SUPPLIED DATA:
*-*-*
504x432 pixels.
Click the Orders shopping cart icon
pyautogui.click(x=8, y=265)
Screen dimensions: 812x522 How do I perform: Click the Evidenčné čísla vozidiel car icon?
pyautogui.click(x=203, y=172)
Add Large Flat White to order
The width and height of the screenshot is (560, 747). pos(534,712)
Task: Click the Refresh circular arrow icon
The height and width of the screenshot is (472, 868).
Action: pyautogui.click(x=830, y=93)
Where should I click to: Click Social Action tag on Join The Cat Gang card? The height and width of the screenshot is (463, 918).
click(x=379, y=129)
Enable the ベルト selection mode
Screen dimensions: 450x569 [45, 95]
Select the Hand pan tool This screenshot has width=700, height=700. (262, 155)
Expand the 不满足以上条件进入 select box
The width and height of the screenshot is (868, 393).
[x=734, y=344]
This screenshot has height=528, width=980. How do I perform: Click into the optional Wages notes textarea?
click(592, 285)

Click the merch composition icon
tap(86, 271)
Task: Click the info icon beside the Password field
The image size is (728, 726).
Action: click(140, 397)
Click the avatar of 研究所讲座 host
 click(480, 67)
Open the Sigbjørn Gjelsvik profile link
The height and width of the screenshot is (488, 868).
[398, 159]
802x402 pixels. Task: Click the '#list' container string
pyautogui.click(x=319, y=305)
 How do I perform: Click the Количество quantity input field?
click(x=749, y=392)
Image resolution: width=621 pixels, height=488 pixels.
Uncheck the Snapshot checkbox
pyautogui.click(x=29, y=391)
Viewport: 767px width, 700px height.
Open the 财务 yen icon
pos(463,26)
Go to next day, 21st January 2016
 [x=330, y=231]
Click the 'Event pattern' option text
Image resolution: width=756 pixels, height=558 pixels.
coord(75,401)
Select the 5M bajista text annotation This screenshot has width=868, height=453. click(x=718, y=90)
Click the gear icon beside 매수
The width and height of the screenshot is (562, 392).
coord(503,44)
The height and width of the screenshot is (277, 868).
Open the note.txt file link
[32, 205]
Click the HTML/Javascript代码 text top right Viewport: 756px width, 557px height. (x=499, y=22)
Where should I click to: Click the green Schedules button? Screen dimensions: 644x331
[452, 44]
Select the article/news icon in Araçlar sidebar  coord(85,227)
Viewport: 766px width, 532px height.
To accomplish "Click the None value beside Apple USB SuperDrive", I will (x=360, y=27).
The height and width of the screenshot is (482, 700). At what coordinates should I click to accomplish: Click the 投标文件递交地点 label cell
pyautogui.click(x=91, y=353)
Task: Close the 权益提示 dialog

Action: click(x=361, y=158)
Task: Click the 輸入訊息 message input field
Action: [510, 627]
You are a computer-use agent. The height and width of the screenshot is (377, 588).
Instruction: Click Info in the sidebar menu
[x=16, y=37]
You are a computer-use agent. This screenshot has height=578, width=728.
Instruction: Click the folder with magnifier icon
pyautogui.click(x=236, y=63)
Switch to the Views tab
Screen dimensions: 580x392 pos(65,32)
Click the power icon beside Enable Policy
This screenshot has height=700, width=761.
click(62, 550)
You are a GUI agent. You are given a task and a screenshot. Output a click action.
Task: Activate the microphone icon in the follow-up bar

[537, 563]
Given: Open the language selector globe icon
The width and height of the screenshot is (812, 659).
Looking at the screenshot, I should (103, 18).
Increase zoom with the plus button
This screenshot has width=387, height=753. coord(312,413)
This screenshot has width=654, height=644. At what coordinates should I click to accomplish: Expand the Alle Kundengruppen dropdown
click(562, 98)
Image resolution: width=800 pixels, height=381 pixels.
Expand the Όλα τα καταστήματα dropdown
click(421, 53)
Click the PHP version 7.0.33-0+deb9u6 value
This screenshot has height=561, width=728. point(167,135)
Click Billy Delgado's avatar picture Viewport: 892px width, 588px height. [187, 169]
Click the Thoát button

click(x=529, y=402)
*-*-*
WHAT IS EXPECTED:
In the data above, each line holding "Viewport" is to be found and copied.

ANSWER TO THE PROBLEM:
Viewport: 767px width, 700px height.
Click the HTML/Javascript代码 text top right Viewport: 756px width, 557px height. (x=499, y=22)
Viewport: 766px width, 532px height.
Click Billy Delgado's avatar picture Viewport: 892px width, 588px height. [187, 169]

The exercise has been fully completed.